REQUIRED ACTION
Go from the first line below to the one with "Pridať do porovnania (1389, 503)" and print each line exactly.

AVAILABLE DATA
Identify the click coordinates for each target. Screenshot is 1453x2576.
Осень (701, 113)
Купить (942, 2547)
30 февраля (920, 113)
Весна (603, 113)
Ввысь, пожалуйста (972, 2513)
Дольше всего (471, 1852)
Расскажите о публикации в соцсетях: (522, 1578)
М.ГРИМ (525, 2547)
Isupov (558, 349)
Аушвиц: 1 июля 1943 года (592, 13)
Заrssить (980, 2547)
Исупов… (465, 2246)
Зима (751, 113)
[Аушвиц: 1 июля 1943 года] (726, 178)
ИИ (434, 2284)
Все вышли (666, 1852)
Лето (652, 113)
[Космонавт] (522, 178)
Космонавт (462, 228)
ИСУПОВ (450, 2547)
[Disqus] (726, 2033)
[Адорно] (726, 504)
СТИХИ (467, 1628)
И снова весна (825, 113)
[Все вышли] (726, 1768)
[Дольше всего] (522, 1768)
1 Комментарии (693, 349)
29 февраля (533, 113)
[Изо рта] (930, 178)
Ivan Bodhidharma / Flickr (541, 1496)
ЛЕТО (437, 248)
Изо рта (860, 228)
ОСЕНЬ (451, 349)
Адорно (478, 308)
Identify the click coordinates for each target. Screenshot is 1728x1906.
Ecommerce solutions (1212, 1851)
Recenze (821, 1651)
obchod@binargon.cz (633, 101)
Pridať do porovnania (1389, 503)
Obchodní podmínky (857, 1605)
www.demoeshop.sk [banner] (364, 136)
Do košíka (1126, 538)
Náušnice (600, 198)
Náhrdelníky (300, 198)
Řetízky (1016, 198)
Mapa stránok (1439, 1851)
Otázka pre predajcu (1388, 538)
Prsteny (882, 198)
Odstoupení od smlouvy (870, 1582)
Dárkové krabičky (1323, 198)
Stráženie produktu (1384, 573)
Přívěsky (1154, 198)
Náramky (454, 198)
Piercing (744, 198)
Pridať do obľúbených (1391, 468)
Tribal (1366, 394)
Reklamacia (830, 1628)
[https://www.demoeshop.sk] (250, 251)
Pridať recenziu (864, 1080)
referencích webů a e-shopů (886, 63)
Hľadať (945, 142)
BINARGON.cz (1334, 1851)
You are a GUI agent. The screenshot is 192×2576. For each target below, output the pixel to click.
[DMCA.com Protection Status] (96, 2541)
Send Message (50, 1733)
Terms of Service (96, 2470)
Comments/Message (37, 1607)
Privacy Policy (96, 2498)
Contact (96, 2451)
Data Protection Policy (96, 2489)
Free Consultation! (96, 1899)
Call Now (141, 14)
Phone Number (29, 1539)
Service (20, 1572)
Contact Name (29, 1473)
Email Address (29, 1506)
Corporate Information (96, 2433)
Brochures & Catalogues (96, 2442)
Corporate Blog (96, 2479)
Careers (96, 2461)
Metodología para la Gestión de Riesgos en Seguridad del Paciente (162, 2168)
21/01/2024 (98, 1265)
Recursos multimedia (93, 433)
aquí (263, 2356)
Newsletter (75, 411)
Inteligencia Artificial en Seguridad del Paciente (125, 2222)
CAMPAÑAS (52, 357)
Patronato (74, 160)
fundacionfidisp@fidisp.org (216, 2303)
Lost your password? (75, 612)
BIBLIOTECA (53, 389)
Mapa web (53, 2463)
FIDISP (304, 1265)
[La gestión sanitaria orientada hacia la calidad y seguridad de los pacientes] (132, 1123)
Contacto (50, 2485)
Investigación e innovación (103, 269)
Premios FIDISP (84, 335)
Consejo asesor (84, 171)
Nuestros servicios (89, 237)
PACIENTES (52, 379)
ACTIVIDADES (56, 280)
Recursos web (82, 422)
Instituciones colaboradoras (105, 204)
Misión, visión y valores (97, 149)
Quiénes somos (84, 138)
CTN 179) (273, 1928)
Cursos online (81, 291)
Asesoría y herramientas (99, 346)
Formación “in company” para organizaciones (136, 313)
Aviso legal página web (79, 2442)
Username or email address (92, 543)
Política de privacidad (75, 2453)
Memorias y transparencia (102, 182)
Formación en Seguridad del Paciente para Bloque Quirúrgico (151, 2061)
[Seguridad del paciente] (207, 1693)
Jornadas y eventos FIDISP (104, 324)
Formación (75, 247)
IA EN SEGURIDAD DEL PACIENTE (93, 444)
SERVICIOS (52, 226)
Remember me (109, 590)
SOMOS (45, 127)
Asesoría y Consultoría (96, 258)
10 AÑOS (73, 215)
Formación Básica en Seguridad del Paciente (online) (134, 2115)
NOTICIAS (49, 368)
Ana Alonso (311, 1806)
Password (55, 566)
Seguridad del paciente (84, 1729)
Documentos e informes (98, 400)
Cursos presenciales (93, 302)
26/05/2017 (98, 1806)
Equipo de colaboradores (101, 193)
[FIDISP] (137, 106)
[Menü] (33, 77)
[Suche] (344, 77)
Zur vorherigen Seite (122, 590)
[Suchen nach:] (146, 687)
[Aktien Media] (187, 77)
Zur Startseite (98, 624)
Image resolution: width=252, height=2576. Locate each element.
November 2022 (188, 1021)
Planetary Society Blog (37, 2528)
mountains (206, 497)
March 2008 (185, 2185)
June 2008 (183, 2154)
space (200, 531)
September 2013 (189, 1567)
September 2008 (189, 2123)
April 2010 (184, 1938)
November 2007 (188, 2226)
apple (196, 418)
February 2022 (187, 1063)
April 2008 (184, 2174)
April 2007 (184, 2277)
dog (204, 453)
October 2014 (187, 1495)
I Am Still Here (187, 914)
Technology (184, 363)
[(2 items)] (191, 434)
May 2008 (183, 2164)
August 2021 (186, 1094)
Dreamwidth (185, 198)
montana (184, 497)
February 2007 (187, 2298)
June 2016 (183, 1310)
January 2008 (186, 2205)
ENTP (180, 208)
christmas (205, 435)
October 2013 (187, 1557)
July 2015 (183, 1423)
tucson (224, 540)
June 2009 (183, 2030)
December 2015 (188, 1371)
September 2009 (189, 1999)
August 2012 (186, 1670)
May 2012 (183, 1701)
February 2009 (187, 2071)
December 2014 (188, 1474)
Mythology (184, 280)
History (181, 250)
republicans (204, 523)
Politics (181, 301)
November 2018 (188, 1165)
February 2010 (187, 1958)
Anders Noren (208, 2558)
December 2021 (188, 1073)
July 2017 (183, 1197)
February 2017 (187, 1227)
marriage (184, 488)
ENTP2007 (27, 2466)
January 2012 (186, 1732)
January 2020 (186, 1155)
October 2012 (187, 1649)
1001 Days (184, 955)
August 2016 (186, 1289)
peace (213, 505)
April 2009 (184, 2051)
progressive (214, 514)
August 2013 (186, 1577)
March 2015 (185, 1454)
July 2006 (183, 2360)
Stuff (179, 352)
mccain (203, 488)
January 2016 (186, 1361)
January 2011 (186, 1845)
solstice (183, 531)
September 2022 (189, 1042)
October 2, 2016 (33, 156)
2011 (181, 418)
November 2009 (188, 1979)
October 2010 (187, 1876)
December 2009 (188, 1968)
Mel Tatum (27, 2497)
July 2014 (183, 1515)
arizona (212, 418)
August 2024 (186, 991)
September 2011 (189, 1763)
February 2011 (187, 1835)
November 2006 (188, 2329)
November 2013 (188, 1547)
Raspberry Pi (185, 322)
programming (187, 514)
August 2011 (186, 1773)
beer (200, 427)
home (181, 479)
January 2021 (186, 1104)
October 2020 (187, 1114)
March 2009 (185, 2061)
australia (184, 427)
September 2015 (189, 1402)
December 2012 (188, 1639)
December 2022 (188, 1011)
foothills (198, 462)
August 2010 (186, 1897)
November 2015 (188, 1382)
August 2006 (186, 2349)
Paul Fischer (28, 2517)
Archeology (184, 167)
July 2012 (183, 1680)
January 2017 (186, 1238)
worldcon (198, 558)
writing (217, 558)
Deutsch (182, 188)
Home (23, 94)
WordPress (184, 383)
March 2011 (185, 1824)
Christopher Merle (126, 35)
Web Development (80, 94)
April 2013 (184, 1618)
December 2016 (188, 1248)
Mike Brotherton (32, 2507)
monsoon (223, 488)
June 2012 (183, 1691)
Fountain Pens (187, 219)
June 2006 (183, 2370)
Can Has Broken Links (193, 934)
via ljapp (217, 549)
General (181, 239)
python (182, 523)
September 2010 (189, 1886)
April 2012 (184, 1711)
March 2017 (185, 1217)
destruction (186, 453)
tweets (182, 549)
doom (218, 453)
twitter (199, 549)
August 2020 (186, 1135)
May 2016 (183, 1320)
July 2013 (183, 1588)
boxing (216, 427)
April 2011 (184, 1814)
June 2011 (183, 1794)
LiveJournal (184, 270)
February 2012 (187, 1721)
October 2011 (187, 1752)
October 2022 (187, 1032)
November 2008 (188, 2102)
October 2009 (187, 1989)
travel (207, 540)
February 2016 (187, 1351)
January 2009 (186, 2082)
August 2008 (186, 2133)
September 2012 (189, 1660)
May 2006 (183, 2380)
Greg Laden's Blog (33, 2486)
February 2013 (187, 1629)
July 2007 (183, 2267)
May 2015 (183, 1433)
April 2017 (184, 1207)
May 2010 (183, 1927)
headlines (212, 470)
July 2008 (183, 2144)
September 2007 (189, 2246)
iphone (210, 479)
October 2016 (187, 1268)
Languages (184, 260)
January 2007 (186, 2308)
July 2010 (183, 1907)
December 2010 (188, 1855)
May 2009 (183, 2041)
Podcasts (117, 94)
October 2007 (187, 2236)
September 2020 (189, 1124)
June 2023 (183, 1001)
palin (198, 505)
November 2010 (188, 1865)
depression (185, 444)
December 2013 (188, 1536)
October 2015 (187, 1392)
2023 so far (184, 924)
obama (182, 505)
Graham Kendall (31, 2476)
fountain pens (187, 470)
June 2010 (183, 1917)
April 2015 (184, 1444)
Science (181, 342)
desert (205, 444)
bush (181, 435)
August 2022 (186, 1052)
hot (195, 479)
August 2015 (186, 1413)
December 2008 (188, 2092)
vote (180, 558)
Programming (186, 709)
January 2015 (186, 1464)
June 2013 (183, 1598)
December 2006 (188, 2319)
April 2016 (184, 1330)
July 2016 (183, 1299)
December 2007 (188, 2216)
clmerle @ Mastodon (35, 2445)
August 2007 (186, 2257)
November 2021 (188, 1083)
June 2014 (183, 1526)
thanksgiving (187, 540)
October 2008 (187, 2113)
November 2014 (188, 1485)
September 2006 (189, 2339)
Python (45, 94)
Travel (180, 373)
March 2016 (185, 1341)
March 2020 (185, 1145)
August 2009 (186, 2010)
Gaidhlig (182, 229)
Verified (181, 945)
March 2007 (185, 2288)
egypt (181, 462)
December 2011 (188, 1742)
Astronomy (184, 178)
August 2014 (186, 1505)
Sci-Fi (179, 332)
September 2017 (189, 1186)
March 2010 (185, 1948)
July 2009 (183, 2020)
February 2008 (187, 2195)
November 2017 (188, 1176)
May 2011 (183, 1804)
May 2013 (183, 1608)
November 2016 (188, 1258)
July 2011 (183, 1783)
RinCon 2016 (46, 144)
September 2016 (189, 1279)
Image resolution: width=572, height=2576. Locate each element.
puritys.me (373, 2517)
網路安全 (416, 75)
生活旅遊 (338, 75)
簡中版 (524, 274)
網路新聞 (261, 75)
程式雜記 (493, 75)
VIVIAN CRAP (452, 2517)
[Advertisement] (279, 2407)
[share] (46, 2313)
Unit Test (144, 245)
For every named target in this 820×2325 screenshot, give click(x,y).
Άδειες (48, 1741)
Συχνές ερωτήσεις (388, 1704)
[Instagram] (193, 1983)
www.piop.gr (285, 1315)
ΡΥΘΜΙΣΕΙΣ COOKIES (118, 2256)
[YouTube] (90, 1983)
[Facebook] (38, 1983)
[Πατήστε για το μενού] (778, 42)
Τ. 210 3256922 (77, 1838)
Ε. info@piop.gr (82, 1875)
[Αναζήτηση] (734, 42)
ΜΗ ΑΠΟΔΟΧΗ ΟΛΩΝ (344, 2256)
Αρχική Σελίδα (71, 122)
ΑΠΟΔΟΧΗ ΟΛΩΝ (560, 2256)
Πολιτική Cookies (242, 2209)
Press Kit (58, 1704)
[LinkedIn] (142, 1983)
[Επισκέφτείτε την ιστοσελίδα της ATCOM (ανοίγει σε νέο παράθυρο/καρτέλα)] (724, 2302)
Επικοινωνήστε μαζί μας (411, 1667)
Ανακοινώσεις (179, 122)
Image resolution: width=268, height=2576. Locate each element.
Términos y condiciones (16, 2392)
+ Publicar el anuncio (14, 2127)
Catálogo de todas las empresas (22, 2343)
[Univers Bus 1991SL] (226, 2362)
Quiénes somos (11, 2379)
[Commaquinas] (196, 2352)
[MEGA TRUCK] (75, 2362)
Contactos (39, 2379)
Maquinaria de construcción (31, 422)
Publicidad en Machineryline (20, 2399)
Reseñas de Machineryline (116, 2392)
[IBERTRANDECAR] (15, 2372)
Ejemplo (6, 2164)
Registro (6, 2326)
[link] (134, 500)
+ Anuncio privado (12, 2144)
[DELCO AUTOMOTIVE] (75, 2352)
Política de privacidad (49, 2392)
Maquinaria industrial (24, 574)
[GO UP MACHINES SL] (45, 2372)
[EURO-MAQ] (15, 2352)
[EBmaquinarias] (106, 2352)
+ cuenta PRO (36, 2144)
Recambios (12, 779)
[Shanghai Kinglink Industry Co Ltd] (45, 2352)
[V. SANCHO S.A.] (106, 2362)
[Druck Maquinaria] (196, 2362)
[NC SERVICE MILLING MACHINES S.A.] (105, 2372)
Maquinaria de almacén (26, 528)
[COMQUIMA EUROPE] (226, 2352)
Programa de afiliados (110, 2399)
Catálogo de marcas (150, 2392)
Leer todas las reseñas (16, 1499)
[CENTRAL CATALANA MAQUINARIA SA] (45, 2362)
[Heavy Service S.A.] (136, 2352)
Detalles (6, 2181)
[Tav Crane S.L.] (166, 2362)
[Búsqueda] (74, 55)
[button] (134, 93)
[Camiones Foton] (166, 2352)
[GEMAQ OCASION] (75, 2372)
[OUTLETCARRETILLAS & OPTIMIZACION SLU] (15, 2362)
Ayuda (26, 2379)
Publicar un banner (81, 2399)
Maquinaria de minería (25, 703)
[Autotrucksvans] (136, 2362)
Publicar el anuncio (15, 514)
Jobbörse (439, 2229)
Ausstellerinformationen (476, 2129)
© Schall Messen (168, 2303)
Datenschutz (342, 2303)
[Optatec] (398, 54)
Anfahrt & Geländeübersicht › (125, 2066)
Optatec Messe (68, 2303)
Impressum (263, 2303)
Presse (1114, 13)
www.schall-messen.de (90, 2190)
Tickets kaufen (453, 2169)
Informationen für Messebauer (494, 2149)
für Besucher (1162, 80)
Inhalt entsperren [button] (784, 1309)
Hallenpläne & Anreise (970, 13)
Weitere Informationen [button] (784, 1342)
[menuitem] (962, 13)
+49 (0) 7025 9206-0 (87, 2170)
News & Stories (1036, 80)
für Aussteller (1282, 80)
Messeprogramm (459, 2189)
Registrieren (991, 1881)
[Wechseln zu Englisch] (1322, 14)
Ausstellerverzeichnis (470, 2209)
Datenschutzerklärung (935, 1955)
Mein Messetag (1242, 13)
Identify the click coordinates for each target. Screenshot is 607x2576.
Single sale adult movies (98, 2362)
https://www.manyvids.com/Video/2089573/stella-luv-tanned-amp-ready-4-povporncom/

ANSWER SECTION
Identify the click coordinates for each target. Screenshot is 1453x2576.
Осень (701, 113)
Купить (942, 2547)
30 февраля (920, 113)
Весна (603, 113)
Ввысь, пожалуйста (972, 2513)
Дольше всего (471, 1852)
Расскажите о публикации в соцсетях: (522, 1578)
М.ГРИМ (525, 2547)
Isupov (558, 349)
Аушвиц: 1 июля 1943 года (592, 13)
Заrssить (980, 2547)
Исупов… (465, 2246)
Зима (751, 113)
[Аушвиц: 1 июля 1943 года] (726, 178)
ИИ (434, 2284)
Все вышли (666, 1852)
Лето (652, 113)
[Космонавт] (522, 178)
Космонавт (462, 228)
ИСУПОВ (450, 2547)
[Disqus] (726, 2033)
[Адорно] (726, 504)
СТИХИ (467, 1628)
И снова весна (825, 113)
[Все вышли] (726, 1768)
[Дольше всего] (522, 1768)
1 Комментарии (693, 349)
29 февраля (533, 113)
[Изо рта] (930, 178)
Ivan Bodhidharma / Flickr (541, 1496)
ЛЕТО (437, 248)
Изо рта (860, 228)
ОСЕНЬ (451, 349)
Адорно (478, 308)
Identify the click coordinates for each target. Screenshot is 1728x1906.
Ecommerce solutions (1212, 1851)
Recenze (821, 1651)
obchod@binargon.cz (633, 101)
Pridať do porovnania (1389, 503)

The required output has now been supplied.